Given a quaternion of the form,
$$q= a + bi + cj + dk$$
Which is the norm of $q$?
(1) $\sqrt{a^2+b^2+c^2+d^2}$
(2) $a^2+b^2+c^2+d^2$
This page from MathWorks says (1) but another page says (2). Wikipedia says (1). My lecture slides say:
$$|q|^2=a^2+b^2+c^2+d^2$$
but it is not clear whether $|q|$ is the norm or $|q|^2$ is the norm. It is not clear whether $||^2$ is just the L2 norm notation or it is the power of 2 notation.

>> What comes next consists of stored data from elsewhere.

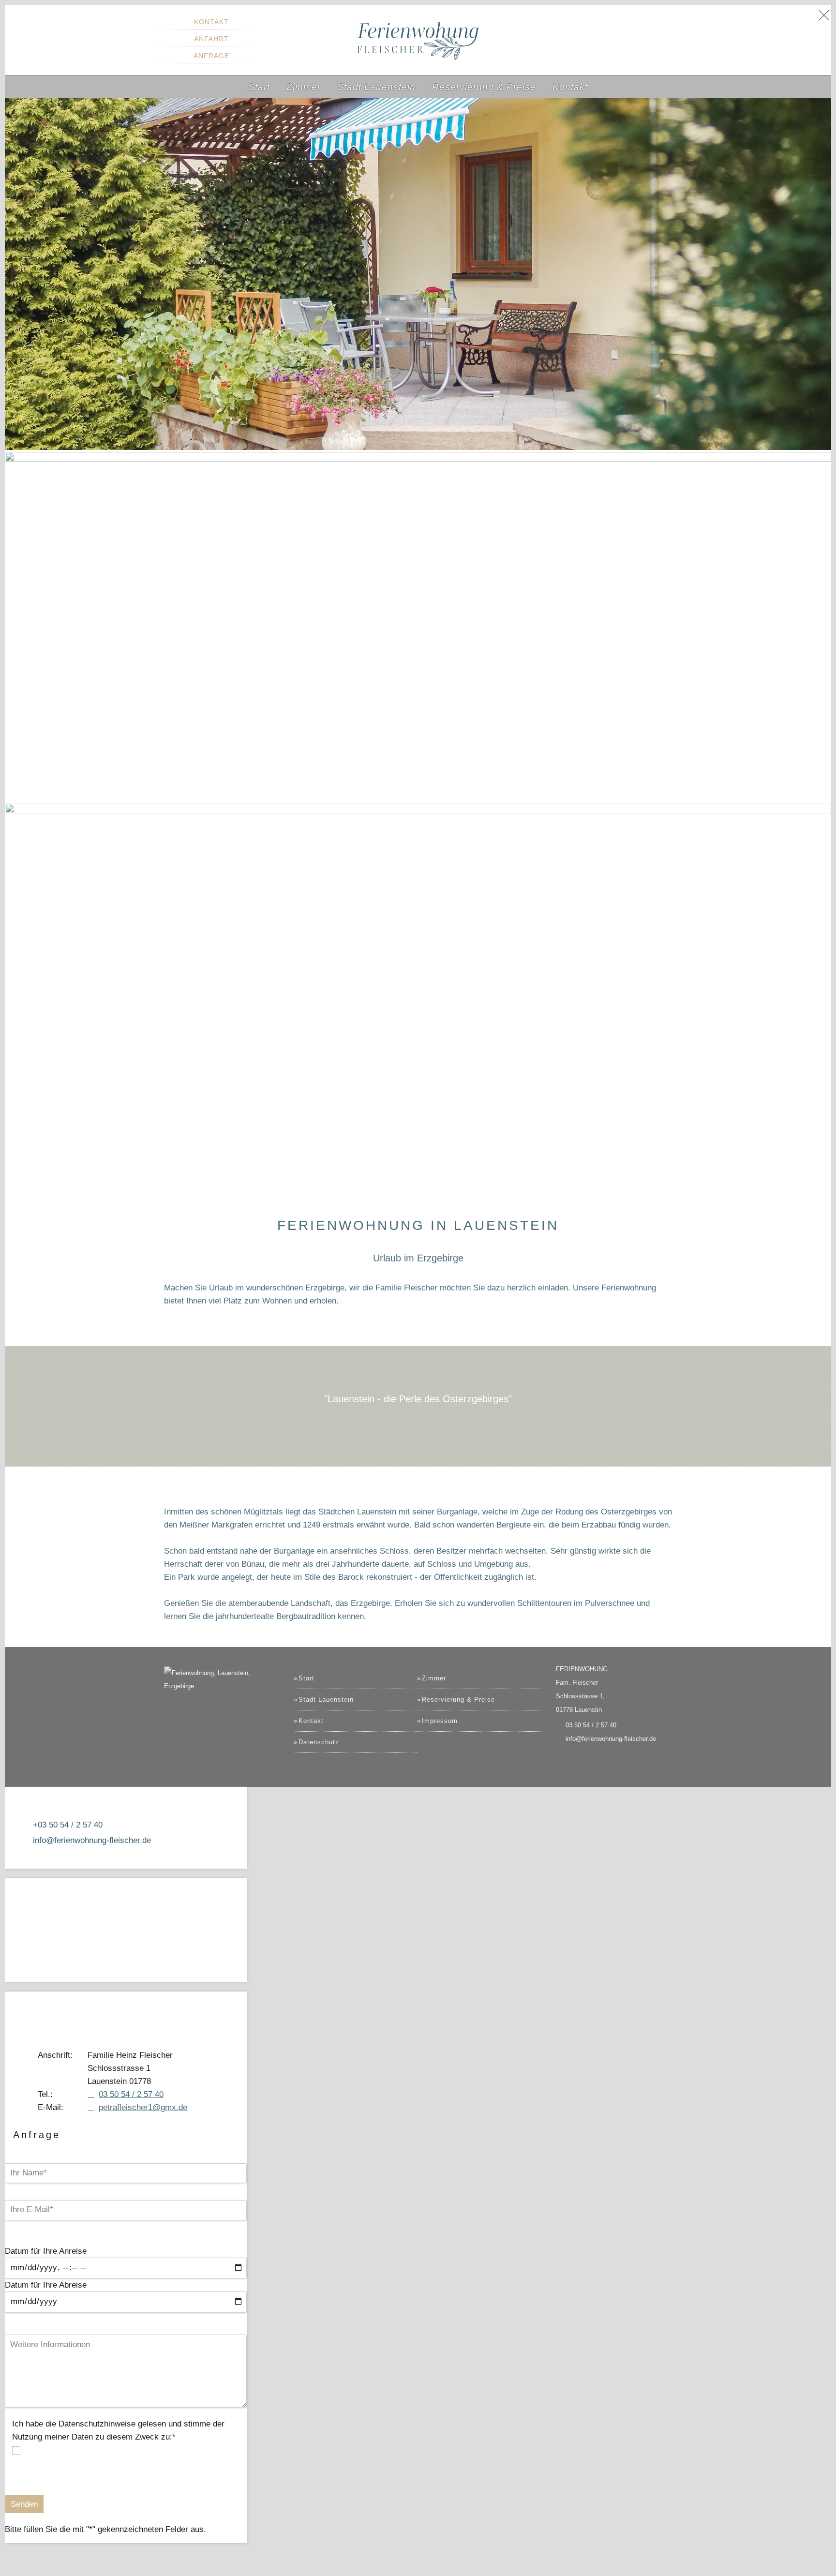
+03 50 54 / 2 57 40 (68, 1824)
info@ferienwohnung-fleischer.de (611, 1738)
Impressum (440, 1720)
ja (25, 2450)
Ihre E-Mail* (54, 2135)
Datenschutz (319, 1742)
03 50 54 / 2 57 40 (591, 1725)
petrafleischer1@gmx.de (143, 2107)
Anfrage (211, 56)
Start (306, 1678)
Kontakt (211, 22)
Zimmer (434, 1678)
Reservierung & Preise (458, 1699)
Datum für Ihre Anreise (46, 2251)
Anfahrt (211, 39)
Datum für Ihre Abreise (46, 2285)
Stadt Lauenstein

I am trying to figure this out because I am trying to normalize and compute inverses of quaternions. Both of these operations depend on the norm.
From a practitioner point of view, you have two cases:
$$v' = Q v Q^{-1}$$
Where $Q^{-1} = Q^* / \|Q\|^2$ and $\|Q\|^2 = a^2 + b^2 + c^2 + d^2$.
As you see the nornalization term must be squared since Q appears twice in the quaternion ("sandwitch") product.
$$v' = Q v Q^*$$
Now, a unit quaternion is just $Q / \|Q\|$ where $\|Q\| = \sqrt { a^2 + b^2 + c^2 + d^2}$.